Esta noche me asomé a mi terraza cigarro en mano, como siempre. Me sorprendí al ver la niebla, tan espesa, tan abundante, tan fresca... siempre me han gustado los días de niebla, quizás porque no los veo a menudo, o quizás porque relaciono con ellos mis emociones: cuanto más espesa es la niebla, menos cosas puedes ver. las formas se van difuminando poco a poco, y solo puedes ver los puntos de luz más brillantes, a veces ni siquiera eso.
La niebla lo tapa todo y te da una extraña sensación de seguridad, como que nada ni nadie puede tocarte porque no pueden verte. A veces resulta solitario y asusta no ver a nadie cerca, pero también te protege de todo lo que amenaza con hacerte daño. En mí reina siempre un estado neblinoso que muchas veces no me permite avanzar, y aún cuando puedo, hay siempre algún obstáculo en el camino que se interpone, obligándome a buscar otra salida.

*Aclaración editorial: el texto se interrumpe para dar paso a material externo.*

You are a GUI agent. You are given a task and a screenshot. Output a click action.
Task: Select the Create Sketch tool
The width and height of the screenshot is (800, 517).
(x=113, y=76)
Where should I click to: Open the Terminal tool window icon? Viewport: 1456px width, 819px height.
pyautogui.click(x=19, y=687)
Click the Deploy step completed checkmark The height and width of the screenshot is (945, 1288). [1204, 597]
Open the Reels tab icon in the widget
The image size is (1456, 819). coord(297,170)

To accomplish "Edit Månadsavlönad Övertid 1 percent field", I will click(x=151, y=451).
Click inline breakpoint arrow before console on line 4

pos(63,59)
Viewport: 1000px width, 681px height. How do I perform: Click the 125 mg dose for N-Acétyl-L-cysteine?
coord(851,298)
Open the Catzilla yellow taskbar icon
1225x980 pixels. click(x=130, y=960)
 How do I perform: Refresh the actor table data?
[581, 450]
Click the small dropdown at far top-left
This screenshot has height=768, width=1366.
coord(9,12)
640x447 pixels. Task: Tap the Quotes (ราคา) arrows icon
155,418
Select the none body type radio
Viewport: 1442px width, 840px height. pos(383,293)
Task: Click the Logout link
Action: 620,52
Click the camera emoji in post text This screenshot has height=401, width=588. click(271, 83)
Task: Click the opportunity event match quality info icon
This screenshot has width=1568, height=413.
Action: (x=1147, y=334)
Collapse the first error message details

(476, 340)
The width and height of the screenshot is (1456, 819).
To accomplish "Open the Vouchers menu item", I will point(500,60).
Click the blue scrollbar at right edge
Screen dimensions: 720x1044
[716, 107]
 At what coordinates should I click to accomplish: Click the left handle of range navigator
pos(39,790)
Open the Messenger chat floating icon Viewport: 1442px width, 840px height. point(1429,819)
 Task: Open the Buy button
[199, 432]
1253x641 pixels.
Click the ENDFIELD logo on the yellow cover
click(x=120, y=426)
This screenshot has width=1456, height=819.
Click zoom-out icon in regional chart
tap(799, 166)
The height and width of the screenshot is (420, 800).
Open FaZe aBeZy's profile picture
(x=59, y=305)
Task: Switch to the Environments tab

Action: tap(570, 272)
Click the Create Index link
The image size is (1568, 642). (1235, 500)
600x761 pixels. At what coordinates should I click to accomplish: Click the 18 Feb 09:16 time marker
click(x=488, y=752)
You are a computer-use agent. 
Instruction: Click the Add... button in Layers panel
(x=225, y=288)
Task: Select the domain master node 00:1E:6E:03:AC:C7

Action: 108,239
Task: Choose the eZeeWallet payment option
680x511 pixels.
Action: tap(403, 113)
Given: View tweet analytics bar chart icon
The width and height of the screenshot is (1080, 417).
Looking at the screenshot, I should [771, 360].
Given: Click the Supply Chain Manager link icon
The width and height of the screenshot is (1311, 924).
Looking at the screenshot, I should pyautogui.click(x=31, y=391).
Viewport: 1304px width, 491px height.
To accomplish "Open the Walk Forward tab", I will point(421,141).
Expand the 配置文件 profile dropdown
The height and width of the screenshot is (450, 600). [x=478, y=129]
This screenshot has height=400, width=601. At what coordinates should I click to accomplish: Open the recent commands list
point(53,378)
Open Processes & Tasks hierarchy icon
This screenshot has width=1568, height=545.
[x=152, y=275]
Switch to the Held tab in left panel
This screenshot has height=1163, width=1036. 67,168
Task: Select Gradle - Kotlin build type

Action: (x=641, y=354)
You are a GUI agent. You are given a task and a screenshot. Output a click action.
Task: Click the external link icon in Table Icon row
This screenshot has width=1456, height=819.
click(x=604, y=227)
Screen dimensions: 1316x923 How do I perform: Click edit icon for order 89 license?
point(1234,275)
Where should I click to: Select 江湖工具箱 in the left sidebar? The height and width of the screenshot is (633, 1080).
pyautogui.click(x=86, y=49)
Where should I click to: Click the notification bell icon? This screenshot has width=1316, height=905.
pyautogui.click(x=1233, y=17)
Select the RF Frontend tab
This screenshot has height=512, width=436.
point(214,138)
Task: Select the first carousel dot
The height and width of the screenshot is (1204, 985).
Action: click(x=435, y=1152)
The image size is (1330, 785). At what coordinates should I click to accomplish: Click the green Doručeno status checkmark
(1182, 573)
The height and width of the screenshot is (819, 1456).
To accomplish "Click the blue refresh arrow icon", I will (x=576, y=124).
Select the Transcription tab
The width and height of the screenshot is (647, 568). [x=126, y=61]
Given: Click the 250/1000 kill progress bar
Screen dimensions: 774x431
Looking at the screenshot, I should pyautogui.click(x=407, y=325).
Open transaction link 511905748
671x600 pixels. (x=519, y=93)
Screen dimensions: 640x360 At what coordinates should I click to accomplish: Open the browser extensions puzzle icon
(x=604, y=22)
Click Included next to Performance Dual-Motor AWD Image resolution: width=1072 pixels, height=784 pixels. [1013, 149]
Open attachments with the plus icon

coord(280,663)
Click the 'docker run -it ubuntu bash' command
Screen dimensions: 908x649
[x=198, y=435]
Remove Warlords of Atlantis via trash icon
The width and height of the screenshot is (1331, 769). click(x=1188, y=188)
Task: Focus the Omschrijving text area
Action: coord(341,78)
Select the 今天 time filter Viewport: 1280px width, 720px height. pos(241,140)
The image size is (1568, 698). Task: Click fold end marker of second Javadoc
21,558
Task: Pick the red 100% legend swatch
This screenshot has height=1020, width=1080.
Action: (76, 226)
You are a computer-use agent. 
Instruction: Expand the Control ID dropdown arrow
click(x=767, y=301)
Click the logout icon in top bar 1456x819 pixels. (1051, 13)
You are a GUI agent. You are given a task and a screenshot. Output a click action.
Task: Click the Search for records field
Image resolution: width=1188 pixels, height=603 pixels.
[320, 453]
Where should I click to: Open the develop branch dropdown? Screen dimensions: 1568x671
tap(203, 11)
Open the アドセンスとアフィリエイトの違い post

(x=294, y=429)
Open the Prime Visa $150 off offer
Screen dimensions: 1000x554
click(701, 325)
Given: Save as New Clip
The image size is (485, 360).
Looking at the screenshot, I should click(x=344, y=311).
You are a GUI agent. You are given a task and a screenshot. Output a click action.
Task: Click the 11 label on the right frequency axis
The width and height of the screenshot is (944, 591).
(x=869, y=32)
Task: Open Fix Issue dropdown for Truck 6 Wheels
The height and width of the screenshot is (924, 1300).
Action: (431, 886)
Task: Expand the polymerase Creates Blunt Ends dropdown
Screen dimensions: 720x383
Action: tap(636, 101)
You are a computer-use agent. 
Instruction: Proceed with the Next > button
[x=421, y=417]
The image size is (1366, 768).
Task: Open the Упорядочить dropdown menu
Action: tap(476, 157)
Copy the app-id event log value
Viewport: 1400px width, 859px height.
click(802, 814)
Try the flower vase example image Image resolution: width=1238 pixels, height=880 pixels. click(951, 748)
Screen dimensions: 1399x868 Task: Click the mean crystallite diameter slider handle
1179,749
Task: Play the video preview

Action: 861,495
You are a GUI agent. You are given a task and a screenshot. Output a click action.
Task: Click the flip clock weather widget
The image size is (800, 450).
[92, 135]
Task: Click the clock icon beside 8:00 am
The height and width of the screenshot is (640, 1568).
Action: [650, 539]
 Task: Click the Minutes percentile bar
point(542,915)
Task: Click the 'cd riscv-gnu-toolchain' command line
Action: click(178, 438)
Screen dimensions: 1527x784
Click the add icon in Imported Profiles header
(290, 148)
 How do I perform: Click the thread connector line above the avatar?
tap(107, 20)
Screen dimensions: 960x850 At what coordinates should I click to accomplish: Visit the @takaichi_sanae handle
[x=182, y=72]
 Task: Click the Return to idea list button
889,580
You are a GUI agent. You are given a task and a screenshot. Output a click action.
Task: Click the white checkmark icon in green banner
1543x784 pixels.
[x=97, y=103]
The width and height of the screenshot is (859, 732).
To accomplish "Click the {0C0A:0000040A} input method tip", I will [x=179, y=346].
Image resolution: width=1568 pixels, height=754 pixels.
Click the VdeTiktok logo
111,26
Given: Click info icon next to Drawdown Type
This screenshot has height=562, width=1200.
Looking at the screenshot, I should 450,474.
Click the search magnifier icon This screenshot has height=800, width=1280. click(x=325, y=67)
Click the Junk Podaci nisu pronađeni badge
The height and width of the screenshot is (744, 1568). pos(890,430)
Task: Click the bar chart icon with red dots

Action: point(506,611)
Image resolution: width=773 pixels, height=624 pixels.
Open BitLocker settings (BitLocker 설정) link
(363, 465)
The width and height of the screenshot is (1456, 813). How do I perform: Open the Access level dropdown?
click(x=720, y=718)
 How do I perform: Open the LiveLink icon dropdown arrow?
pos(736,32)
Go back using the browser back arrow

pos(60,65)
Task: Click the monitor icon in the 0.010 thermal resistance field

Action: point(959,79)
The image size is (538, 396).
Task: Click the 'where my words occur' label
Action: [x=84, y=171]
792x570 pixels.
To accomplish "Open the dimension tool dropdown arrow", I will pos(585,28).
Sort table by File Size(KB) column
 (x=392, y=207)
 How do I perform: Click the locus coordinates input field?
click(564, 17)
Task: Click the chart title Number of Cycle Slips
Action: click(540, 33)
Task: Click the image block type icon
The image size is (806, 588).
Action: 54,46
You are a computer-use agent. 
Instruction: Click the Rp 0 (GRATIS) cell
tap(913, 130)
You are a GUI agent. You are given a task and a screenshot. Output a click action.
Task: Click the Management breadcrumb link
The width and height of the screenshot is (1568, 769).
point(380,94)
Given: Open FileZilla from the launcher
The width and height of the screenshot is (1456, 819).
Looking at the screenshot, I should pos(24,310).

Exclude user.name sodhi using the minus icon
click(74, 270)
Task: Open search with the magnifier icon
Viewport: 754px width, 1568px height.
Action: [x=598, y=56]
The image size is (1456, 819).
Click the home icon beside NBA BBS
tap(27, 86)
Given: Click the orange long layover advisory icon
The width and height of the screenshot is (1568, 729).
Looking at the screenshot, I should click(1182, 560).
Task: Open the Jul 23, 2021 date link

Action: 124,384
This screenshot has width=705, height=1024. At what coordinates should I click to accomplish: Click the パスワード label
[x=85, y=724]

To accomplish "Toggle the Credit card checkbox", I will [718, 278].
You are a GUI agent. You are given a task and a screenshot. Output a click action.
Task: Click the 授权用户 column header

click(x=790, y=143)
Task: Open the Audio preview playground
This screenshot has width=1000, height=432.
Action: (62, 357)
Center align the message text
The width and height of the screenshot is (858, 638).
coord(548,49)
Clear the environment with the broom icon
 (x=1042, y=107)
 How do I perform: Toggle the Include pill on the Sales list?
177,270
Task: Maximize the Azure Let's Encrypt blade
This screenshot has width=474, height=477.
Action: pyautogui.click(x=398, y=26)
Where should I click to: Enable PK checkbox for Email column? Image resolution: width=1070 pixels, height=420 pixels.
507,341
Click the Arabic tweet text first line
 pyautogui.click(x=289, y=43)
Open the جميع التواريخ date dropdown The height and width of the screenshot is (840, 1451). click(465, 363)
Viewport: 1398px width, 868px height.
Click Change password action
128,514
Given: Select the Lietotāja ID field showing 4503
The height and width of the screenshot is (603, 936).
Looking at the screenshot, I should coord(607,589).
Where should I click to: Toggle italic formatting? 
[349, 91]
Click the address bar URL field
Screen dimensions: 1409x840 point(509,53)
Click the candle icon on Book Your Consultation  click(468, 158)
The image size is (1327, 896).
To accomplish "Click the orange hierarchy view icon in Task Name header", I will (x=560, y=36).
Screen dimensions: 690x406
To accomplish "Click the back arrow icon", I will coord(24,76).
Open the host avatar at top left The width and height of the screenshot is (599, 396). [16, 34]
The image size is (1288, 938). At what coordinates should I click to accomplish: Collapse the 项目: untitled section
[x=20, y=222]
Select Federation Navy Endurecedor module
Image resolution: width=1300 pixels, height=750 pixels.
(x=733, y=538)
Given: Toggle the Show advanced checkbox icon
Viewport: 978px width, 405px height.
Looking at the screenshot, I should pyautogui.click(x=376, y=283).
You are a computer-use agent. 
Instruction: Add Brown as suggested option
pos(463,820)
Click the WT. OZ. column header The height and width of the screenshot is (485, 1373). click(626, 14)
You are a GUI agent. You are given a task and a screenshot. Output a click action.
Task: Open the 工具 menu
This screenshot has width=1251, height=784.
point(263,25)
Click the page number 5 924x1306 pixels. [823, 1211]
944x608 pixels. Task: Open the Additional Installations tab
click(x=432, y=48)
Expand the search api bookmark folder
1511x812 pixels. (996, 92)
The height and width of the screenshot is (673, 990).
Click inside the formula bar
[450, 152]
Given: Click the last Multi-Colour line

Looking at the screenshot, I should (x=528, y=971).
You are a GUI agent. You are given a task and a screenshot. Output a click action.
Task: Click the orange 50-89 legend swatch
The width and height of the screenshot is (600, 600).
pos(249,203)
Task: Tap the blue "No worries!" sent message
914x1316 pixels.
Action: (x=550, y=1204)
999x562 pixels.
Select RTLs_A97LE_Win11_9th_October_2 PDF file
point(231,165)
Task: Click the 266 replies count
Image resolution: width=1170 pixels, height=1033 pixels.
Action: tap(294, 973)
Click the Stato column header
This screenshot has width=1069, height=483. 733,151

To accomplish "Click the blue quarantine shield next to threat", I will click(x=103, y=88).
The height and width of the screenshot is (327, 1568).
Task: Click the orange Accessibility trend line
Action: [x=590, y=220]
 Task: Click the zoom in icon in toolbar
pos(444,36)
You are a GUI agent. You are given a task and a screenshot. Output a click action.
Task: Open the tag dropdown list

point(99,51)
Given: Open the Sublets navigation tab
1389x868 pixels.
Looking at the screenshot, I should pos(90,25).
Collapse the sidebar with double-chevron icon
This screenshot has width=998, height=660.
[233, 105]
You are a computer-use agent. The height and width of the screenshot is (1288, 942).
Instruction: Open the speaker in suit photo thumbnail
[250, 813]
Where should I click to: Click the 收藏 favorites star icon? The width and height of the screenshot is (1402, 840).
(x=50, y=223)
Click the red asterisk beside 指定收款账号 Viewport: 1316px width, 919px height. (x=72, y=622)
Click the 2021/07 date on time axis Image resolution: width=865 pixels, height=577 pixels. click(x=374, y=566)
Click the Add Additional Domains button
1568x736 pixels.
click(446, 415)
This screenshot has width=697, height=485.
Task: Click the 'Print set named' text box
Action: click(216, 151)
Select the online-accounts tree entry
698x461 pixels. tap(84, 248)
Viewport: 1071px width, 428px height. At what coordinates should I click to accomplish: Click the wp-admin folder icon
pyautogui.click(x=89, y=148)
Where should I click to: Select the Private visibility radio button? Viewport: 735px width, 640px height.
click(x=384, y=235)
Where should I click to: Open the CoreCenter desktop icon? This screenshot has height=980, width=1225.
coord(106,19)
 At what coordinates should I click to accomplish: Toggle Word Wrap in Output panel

Lo peor es cuando es tan intensa que ni siquiera alcanzo a ver mis propias manos: la sensación de impotencia es abrumadora, aunque, con el tiempo, terminas acostumbrándote a quedarte quieto o a moverte con tanta precaución que cada paso es un riesgo. Simplemente esperas que aparezca una luz que brille ten fuerte que te permita avanzar lo suficiente para saber a dónde te diriges, pero, al final, esa luz termina desapareciendo, mientras que la niebla sigue ahí, y no existe luz lo suficientemente potente como para hacer que desaparezca para siempre.
Creo que veo la niebla como un escudo, como un escudo que utilizo para esconder lo que no quiero que otros vean, lo que no me atrevo a mostrar y lo que tengo miedo de enseñar. Al igual que la noche es el momento en el que sale a relucir lo que de verdad somos y lo que pensamos, la niebla es lo que nos permite ocultar lo que no queremos que nadie sepa.
La luz siempre ilumina el camino y nos permite ver lo que nos espera más adelante, por eso la mayoría andamos en un mundo de tinieblas: porque no encontramos una luz con la fuerza necesaria para difuminarlas.